Bousquet: How does someone get tested?

LeBlanc: It’s either by a contact if they have travelled and have symptoms, they can call 811 and they will get directed to an assessment site. If they are feeling unwell and make it to the hospital, they’ll get tested there as well. We do community based surveillance approach to see if there’s virus out there that’s not being captured by these routes. By looking at anybody that would have an influenza-like illness that would be in a long term care facility — which would be some of the individuals at greatest risk — people presenting to the emergency departments will automatically get it as well. In-patients will get it as well. So there’s a lot being done other than what the assessment sites that they’ve been rolled out.

LeBlanc: Right now, it’s anybody that has travelled outside of Nova Scotia is the key people that we’re focusing on, but anybody with symptoms that have been hospitalized or it is in a long term care or ends up in a emergency room gets tested.

Bousquet: So when you say anyone who has travelled outisde Nova Scotia, that includes people who are not showing symptoms?

LeBlanc: To tell you the truth, the testing of people that don’t have symptoms can be very misleading. And I wouldn’t advocate for that. I’ll give you an example. If someone has been exposed and they are not showing symptoms, we may not be able to identify it from a lab perspective that they are a positive case. Viruses, they take time before we can actually detect them, from the time of clinical presentation. So if we release a negative result, they’re going to think, even if later on they develop COVID, they’re going to think they’re negative for COVID. So that would be a false negative result. So that’s the reason that we can’t just go out and test everybody right now for COVID.

Bousquet: Okay, that’s helpful, because there’s a narrative out there in the world, you know, these are not microbiologists, but it’s out in newspapers. There’s a wide understanding that testing is the solution to isolating this.

LeBlanc: And it is actually not. Testing is not going to stop this. The key point is the self-isolation and the social distancing. That is really what is going to stop the spread of this virus. You can test all you want. It will not stop the spread if people are out there circulating and mingling. So it’s really the social distancing and the self isolation that’s key here.

Bousquet: I guess this one small town [in Italy], 3,000 people. The narrative is that they somehow are testing everyone. I don’t know if it’s once a week or whatever, but as a result of that, they’ve been able to eliminate it from any new cases.

LeBlanc: I mean, from if you’re in a setting where you have a very small population, it goes back to the testing of people that don’t have symptoms yet. If they are going to be negative, negative, negative. If you keep testing them every day until they just start showing symptoms and then they’ll become positive if they were exposed. So from that perspective, you would have to test everybody every day, and from a Nova Scotia perspective, that’s not possible.

Bousquet: There’s this view out there that, oh, they’re only testing for people who come in from out of the province, they screen out any potential community spread. So how do we know it’s not out there in the community?

LeBlanc: Well, we we don’t because we’re not testing everybody. There’s some people that even with symptoms, may not show up or may not want to get tested. So I think it’s fair to say that you should assume that there is community spread and you treat it as such. So that, again, self-isolation, social distancing, washing your hands, all the key messages from public health are very important. Assume it’s in the community.

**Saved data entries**
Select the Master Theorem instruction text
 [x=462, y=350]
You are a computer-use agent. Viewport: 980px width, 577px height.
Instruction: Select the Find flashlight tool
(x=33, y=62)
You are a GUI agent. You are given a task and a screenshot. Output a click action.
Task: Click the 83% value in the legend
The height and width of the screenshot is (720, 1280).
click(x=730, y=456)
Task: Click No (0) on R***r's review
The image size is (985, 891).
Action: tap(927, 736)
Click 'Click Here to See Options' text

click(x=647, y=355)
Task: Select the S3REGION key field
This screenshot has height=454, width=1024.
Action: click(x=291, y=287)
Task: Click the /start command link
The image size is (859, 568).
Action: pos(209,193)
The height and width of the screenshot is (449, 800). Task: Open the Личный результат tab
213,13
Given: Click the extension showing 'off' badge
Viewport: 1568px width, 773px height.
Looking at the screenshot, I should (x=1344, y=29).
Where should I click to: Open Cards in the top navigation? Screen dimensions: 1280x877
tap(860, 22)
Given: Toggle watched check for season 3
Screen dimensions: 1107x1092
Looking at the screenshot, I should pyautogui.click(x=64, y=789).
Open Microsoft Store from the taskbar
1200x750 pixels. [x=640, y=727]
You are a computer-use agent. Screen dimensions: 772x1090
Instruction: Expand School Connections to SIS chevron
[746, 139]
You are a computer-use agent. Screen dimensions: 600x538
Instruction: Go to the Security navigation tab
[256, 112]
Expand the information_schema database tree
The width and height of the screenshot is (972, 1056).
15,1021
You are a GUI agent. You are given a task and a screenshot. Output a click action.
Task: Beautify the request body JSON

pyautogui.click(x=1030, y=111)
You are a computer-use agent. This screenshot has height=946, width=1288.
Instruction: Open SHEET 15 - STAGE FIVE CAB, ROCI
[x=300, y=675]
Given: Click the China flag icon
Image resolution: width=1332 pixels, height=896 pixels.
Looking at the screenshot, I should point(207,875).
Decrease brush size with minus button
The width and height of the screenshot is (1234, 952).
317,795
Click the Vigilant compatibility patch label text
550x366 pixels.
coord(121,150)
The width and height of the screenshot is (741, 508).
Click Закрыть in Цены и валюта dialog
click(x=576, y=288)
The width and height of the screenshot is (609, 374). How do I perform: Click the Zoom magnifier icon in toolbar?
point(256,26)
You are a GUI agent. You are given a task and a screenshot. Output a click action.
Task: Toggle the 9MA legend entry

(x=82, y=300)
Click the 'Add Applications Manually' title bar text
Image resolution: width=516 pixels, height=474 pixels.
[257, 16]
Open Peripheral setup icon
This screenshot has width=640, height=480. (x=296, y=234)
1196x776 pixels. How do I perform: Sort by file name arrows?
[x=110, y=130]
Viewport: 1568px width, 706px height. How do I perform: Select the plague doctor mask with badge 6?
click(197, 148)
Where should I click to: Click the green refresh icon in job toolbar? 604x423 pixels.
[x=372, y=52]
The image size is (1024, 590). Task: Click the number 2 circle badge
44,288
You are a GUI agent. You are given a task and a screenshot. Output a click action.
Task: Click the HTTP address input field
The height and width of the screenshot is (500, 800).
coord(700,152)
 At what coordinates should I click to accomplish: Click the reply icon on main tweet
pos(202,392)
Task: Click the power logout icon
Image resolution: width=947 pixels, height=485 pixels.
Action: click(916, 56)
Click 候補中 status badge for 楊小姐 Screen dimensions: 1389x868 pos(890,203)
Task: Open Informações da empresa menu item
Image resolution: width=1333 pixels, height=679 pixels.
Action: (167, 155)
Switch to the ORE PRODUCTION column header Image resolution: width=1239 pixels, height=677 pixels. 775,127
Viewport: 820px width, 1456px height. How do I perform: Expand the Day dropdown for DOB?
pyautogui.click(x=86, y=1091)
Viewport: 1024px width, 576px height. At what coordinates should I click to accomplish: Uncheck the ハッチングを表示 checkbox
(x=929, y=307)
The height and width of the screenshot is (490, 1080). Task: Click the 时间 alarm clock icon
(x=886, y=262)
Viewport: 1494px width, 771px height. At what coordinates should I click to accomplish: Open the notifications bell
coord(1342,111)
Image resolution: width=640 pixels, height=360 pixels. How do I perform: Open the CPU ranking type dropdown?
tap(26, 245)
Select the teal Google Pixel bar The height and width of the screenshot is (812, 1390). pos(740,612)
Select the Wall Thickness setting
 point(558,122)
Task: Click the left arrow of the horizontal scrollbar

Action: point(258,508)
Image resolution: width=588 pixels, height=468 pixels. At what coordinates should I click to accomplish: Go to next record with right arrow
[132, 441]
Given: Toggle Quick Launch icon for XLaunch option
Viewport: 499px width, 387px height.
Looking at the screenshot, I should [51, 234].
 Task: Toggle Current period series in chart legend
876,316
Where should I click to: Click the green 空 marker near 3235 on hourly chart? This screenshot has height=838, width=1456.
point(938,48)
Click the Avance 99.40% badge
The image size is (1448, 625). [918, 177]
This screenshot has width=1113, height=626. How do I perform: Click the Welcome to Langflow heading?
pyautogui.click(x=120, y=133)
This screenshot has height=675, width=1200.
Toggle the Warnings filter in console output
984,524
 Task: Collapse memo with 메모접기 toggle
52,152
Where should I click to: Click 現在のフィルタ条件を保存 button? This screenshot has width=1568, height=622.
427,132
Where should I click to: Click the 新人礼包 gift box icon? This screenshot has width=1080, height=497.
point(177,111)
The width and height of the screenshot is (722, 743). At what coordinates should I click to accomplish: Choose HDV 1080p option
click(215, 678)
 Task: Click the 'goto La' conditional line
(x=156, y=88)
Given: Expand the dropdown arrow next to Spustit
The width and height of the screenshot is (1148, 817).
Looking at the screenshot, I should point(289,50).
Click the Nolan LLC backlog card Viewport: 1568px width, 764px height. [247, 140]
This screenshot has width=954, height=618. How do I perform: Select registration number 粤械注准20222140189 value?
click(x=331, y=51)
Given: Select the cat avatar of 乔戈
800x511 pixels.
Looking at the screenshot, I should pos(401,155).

**To do**
1 - Quote the COVID-19 testing interview from "LeBlanc: Right now, it’s" to "room gets tested.".
2 - Decide whether each statement agrees with the COVID-19 testing interview, answering yes or no and quoting the deciding words: (a) LeBlanc says testing people who don't have symptoms can be misleading. (b) LeBlanc says testing will stop the spread of the virus. (c) LeBlanc says it is known that there is no community spread.
3 - Write what follows the last line of the COVID-19 testing interview.

**Answers for this exercise**
1 -
LeBlanc: Right now, it’s anybody that has travelled outside of Nova Scotia is the key people that we’re focusing on, but anybody with symptoms that have been hospitalized or it is in a long term care or ends up in a emergency room gets tested.

2 -
(a) Yes: "the testing of people that don’t have symptoms can be very misleading."
(b) No: "Testing is not going to stop this."
(c) No: "you should assume that there is community spread and you treat it as such."

3 -
We can talk around this issue forever. But I think Leblanc’s and Strang’s approach is defensible, if somewhat unsatisfying. There is a limit to how many people can be tested, and while that number is being increased (Wednesday, 470+ people were tested), there still has to be a prioritization. In the meanwhile, act as if you and everyone else has it.

4. Homelessness and coronavirus

Metro Turning Point. Photo: http://moshhalifax.ca

“Amid a public health emergency that relies on people keeping six feet apart to halt the spread of COVID-19, a team is putting on a full court press to deal with one group of citizens,” writes Jennifer Henderson:

Housing Nova Scotia, the Halifax Regional Municipality, the YMCA, and agencies such as the Salvation Army and Shelter Nova Scotia are trying to reduce by 50% the number of homeless men and women crowding into emergency shelters.

“Those who are in a shelter or without shelter cannot self-isolate,” wrote Meghan Laing, Chair of Shelter Nova Scotia in a letter published on the website yesterday. “With large numbers in small spaces that is impossible. We are scrambling to find temporary alternatives to overcrowded conditions.”

Click here to read more.

5. Hotels

The Grafton Street Glory Hole, with the convention centre and empty hotel above it. Photo: Halifax Examiner

Related to the above, at least in my opinion, Elizabeth McMillan reports for the CBC:

With travel restrictions in place, several hotels in Nova Scotia have closed and others have laid off the majority of their staff — but demand for rooms may be growing from health-care workers.

Business is down 90 per cent or more, according to a survey of members done this week by the Hotel Association of Nova Scotia, said president David Clark, who is also the general manager of the Atlantica Hotel Halifax.

“It’s devastating for our industry, we’ve lost between 80 and 92 per cent of our staff right across the board,” he said.

The vacancy rates are reflected in current pricing, with many hotels that usually charge more offering rooms for less than $100. The Prince George Hotel in downtown Halifax is not taking reservations until June.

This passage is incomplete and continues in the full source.